** WORK ITEM **
Match on the string "computer" in the entries below and return every matching line.

** Opening DATASET EXCERPTS block **

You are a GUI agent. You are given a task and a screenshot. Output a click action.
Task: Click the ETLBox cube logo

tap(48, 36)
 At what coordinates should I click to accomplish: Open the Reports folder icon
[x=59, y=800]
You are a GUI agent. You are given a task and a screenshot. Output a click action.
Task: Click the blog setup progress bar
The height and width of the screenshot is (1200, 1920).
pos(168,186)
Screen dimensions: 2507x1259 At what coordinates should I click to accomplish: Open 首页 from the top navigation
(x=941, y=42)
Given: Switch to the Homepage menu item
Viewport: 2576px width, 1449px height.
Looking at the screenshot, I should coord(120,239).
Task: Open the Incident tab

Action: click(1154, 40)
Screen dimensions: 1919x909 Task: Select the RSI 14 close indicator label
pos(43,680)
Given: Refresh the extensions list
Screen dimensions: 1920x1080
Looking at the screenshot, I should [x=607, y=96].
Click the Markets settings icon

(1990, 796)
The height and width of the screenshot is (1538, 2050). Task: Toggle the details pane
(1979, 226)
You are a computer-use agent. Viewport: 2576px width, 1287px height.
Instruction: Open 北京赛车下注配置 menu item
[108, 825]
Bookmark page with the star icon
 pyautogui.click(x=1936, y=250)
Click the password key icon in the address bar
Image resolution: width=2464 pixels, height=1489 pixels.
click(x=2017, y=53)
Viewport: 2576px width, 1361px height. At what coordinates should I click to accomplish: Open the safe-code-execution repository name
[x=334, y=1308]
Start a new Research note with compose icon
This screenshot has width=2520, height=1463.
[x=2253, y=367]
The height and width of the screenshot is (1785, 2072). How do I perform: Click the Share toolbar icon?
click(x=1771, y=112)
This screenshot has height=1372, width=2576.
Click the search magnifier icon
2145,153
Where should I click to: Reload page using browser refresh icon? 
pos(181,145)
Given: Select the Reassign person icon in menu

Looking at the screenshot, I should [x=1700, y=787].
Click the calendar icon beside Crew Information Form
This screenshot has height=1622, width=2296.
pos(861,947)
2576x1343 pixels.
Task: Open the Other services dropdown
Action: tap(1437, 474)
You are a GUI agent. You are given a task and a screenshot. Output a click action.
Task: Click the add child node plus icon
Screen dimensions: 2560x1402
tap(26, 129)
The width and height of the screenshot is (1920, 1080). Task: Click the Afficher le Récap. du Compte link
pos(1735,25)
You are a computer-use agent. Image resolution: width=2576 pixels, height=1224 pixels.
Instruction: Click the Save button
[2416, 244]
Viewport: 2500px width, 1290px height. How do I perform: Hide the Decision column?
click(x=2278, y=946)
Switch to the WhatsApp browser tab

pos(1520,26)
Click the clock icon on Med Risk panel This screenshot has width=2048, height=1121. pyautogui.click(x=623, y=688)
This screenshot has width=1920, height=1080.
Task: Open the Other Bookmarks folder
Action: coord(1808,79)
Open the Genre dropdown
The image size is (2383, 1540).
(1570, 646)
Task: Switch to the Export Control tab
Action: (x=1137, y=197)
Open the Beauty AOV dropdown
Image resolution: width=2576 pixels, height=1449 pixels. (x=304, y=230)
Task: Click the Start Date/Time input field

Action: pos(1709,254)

** Closing DATASET EXCERPTS block **

** EXERCISE OUTPUT **
You are a computer-use agent. Viewport: 2576px width, 1287px height.
You are a computer-use agent. Image resolution: width=2576 pixels, height=1224 pixels.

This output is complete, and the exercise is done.